Esigenza d’amore

Quando Gesù ci avvisa che la più chiara esigenza divina è quella di amare, non fa null’altro che riportarci a noi stessi.

Prima della nascita, alla nascita, nella prima infanzia, essere amati è l’esigenza per esistere. Essere amati è semplice esercizio all’amore, quando il bambino si accorgerà che esistono anche animali e persone, e passerà dall’essere amato all’affezionarsi. Affezionarsi è un primo passo all’autotrascendenza grazie all’impulso naturale di amare.

Affezionarsi alla mamma, al babbo, al balocco, al micio o al criceto.

Questa naturale uscita dall’autoamore a un amore per altro da sé, si svilupperà in amore, quando il bambino s’accorgerà che l’altro o l’altra è come lui. E soprattutto, quando tra gli altri, scoprirà che c’è Dio.

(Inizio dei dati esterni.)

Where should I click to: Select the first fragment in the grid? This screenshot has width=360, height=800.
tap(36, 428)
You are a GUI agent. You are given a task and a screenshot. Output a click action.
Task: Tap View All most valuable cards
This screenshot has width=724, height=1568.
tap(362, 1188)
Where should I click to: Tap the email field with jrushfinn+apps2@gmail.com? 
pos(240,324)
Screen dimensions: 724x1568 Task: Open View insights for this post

Siamo fatti per amare, proprio perché siamo fatti per essere amati e per amarci.

Purtroppo subentra “l’educazione”. Il troppo solerte educatore, pretende (e non raramente con busse) che il bambino ami, quando non ha completato felicemente il periodo dell’essere amato; o che il bambino doni o si privi, quando non ha ancora compiuta la fase dell’affezionarsi.

Queste deleterie incongruenze falsamente educative, rendono la persona bisognosa di completare fasi irrisolte o impedite a loro tempo, lungo tutta la vita.

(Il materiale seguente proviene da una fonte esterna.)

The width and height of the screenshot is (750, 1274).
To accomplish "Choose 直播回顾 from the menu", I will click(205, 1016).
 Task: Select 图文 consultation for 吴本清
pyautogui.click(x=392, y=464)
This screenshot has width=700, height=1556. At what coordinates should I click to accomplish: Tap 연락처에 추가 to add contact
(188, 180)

Arriva Gesù e ricuce non solo lo strappo del peccato, ma anche quello dell’assenza di affetto, riconoscendo le esigenze d’amore, comunicando tutto l’amore del Padre. Per assicurare il successivo passo di autotrascendimento per amare Dio e il prossimo, egli assicura che il suo amore e l’amore del Padre resistono intramontabili. E così, se ci scopriamo incapaci di amare, basta rituffarci nell’essere amati da Dio, per ricuperare l’amare.